Accessing data via NHibernate persistence

Component: NHibernate Persistence
NuGet Package NServiceBus.NHibernate (6.x)
Target NServiceBus Version: 5.x

NHibernate persistence supports a mechanism that allows using the same data context used by NServiceBus internals to also store business data. This ensures atomicity of changes done across multiple handlers and sagas involved in processing of the same message. See accessing data to learn more about other ways of accessing the data in the handlers.

The NHibernateStorageContext can be used directly to access NHibernate ISession.

If different connections strings were used for particular persistence features such as sagas, timeouts, etc. then dataContext.Session() will expose connection string for sagas.

Using in a Handler

public class OrderHandler :
    IHandleMessages<OrderMessage>
{
    NHibernateStorageContext dataContext;

    public OrderHandler(NHibernateStorageContext dataContext)
    {
        this.dataContext = dataContext;
    }

    public void Handle(OrderMessage message)
    {
        var nhibernateSession = dataContext.Session;
        nhibernateSession.Save(new Order());
    }
}

Using in a Saga

public class OrderSaga :
    Saga<OrderSaga.SagaData>,
    IHandleMessages<OrderMessage>
{
    NHibernateStorageContext dataContext;

    public OrderSaga(NHibernateStorageContext dataContext)
    {
        this.dataContext = dataContext;
    }

    public void Handle(OrderMessage message)
    {
        var nhibernateSession = dataContext.Session;
        nhibernateSession.Save(new Order());
    }
Other than interacting with its own internal state, a saga should not access a database, call out to web services, or access other resources. See Accessing databases and other resources from a saga.

If the situation is special enough to warrant going against this recommendation, the following documentation will describe how to do so.

ISession instances can also be injected directly into the handlers or sagas but it requires explicit configuration.

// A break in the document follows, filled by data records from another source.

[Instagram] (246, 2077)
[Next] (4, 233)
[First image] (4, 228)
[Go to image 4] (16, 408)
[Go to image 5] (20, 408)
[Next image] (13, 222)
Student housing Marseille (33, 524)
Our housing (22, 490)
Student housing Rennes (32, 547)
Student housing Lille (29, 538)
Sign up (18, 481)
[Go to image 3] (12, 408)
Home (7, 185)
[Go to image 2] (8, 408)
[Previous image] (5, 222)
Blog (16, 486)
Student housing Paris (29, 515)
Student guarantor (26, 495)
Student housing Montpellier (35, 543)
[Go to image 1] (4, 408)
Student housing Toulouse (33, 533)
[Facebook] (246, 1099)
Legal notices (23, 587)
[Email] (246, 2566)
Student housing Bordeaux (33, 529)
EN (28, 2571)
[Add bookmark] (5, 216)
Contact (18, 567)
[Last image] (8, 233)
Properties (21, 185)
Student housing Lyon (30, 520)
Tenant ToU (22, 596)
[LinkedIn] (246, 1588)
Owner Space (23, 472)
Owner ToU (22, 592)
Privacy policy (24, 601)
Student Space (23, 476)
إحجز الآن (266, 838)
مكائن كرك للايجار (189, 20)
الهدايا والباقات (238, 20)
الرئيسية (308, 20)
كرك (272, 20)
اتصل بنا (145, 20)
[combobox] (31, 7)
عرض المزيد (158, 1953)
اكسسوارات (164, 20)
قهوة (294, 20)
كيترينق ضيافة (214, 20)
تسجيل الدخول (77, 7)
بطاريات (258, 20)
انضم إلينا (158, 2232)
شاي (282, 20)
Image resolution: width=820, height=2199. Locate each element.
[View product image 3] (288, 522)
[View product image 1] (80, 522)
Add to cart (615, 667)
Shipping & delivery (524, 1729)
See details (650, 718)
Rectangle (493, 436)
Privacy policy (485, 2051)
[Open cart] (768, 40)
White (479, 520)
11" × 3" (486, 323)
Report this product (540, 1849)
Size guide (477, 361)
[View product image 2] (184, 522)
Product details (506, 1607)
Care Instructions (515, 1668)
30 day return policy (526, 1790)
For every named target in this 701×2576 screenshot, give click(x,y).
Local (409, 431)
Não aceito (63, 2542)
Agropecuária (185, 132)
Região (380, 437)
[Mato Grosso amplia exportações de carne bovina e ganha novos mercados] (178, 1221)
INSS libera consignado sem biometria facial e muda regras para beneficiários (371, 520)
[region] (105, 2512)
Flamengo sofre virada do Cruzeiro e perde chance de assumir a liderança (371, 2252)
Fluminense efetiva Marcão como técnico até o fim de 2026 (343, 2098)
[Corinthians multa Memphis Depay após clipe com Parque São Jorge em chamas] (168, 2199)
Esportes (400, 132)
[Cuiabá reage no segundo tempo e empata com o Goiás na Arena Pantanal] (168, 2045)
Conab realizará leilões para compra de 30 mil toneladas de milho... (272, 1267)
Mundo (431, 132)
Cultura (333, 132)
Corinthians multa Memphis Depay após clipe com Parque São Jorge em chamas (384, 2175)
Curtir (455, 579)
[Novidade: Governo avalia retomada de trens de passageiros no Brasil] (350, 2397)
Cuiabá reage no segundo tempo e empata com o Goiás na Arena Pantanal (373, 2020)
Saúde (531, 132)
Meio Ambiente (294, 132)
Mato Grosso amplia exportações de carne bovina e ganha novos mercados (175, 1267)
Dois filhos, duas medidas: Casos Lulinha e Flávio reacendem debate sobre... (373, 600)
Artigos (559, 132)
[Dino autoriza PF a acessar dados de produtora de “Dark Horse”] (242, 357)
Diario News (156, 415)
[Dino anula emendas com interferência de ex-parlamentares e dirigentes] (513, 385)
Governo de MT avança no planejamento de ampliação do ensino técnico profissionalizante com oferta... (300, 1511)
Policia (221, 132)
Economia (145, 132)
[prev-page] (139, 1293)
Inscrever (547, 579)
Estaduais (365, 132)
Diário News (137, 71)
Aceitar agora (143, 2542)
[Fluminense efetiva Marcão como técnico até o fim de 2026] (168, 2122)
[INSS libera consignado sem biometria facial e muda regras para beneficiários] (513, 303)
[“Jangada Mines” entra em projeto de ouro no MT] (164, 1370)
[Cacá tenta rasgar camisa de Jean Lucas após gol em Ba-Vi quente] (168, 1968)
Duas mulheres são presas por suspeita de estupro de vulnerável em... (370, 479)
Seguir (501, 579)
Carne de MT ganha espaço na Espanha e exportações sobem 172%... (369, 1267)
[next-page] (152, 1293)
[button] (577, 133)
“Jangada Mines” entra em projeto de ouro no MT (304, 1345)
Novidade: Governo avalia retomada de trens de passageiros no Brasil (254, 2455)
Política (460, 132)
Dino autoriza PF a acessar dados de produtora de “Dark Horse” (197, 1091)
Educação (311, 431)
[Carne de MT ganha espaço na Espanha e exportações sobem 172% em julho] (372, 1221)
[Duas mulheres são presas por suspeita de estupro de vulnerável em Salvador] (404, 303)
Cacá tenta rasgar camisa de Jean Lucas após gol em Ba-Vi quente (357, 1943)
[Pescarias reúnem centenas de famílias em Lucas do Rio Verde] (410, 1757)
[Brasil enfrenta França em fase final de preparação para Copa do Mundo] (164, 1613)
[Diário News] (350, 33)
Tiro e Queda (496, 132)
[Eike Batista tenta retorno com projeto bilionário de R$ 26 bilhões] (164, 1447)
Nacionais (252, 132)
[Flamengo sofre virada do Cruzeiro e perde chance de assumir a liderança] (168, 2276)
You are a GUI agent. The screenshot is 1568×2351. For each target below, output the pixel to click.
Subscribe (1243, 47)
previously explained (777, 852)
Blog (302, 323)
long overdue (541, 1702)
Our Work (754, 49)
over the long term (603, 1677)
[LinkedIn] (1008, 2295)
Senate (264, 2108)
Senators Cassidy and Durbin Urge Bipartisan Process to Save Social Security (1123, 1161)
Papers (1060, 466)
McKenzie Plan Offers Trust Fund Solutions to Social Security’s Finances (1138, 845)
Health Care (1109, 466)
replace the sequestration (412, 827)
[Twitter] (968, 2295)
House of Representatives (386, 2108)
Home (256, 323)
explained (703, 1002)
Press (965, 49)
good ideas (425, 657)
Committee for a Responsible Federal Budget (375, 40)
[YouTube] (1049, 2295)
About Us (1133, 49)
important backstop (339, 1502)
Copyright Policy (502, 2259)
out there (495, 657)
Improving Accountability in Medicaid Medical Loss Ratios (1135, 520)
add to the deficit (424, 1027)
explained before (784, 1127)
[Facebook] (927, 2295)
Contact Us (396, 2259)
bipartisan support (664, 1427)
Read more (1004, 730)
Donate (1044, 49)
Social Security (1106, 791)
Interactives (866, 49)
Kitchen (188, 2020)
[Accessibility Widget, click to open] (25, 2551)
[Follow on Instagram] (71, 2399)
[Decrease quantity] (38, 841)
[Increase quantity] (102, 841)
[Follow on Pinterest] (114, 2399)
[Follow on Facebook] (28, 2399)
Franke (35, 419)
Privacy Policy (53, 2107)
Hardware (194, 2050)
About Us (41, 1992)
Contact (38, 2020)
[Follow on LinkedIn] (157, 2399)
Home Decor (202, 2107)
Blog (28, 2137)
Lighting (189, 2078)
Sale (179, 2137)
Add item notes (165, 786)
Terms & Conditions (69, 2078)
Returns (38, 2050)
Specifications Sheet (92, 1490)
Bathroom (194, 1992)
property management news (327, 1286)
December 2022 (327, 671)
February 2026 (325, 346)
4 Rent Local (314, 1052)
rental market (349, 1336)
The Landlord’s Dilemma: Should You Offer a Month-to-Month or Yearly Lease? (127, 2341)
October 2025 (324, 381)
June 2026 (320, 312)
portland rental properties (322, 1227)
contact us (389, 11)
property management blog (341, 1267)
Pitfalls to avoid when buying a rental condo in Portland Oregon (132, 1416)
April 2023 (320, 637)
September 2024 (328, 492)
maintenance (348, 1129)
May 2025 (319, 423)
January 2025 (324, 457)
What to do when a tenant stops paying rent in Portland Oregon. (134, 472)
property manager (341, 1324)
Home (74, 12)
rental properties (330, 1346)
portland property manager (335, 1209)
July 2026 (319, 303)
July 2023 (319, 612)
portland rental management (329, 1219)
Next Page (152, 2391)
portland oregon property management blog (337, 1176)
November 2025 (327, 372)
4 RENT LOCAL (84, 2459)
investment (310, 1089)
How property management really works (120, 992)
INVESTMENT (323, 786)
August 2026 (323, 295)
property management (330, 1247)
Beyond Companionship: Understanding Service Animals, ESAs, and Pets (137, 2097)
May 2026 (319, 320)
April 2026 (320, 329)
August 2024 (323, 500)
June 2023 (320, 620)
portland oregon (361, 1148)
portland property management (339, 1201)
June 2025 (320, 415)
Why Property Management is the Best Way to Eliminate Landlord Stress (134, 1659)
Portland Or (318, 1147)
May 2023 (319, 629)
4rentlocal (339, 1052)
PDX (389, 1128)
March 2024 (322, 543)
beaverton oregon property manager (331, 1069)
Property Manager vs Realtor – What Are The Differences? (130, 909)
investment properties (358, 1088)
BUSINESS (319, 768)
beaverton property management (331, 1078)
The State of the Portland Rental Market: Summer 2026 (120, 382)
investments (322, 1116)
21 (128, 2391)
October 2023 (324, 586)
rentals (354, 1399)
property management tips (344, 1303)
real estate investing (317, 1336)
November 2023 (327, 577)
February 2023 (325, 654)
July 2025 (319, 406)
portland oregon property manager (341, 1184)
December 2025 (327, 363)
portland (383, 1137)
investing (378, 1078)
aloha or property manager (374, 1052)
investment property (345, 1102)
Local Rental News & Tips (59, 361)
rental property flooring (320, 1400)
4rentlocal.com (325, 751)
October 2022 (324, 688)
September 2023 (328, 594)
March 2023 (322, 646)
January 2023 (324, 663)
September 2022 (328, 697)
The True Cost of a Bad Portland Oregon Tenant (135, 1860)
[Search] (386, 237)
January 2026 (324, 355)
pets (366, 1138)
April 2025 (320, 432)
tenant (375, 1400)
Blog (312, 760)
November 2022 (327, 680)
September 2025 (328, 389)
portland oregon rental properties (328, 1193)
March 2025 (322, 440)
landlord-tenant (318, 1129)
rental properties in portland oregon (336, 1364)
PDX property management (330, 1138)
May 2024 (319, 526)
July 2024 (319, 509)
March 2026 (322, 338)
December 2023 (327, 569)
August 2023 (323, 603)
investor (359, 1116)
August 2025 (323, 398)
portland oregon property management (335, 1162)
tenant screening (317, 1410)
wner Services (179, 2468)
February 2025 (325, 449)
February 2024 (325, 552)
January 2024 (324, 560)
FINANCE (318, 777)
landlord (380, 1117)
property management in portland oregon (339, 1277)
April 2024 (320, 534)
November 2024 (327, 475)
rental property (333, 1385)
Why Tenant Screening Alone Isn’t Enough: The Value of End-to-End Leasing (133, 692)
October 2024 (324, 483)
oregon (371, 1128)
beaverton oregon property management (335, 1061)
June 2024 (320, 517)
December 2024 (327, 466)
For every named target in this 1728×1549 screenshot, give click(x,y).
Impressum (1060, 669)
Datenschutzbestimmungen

var persistence = busConfiguration.UsePersistence<NHibernatePersistence>();
persistence.RegisterManagedSessionInTheContainer();
public class OrderHandler :
    IHandleMessages<OrderMessage>
{
    ISession session;

    public OrderHandler(ISession session)
    {
        this.session = session;
    }

    public void Handle(OrderMessage message)
    {
        session.Save(new Order());
    }
}

The first part instructs that the ISession instance should be injected into the handlers and the second part uses constructor injection to access the ISession object.

Regardless of how the ISession object is accessed, it is fully managed by NServiceBus according to the best practices defined by NServiceBus documentation with regards to transactions.

Customizing the session

Version 6 supports customizing the instantiation of the ISession. This is done by hooking up to the creation process by providing a custom delegate:

var persistence = busConfiguration.UsePersistence<NHibernatePersistence>();
persistence.UseCustomSessionCreationMethod(
    callback: (sessionFactory, connectionString) =>
    {
        return sessionFactory.OpenSession();
    });
Customizing the way session is opened works only for the 'shared' session that is used to access business/user, Saga and Outbox data. It does not work for other persistence concerns such as Timeouts or Subscriptions. Also note that this is no longer possible in Version 7.

Known limitations

When the transport transaction mode is set to TransactionScope, NServiceBus opens a session by passing an existing instance of a database connection. Therefore, it is not possible to use NHibernate's second-level cache. The reason why sessions are opened this way in NServiceBus is because of an unresolved bug in NHibernate.

In other transport transaction modes the session is created using a parameterless OpenSession() and an explicit NHibernate transaction is used which makes it possible to take advantage of the second-level cache.

TransactionScope mode

When the transport is set to TransactionScope transaction mode NServiceBus expects the persistence to hook into the ambient transaction in order to ensure exactly-once message processing. The persistence does it by ensuring that the database connection created for synchronized storage session is enlisted in the transports transaction by calling DbConnection.EnlistTransaction method.

If a database driver configured for the persistence does not support this method (e.g. MySQL), an exception will be thrown to prevent incorrect business behavior (executing handler in at-least-once mode when user expects exactly-once). To mitigate this problem

  • use database that supports distributed transactions (such as SQL Server or Oracle) or
  • enable Outbox or
  • rewrite message handler logic to ensure it is idempotent.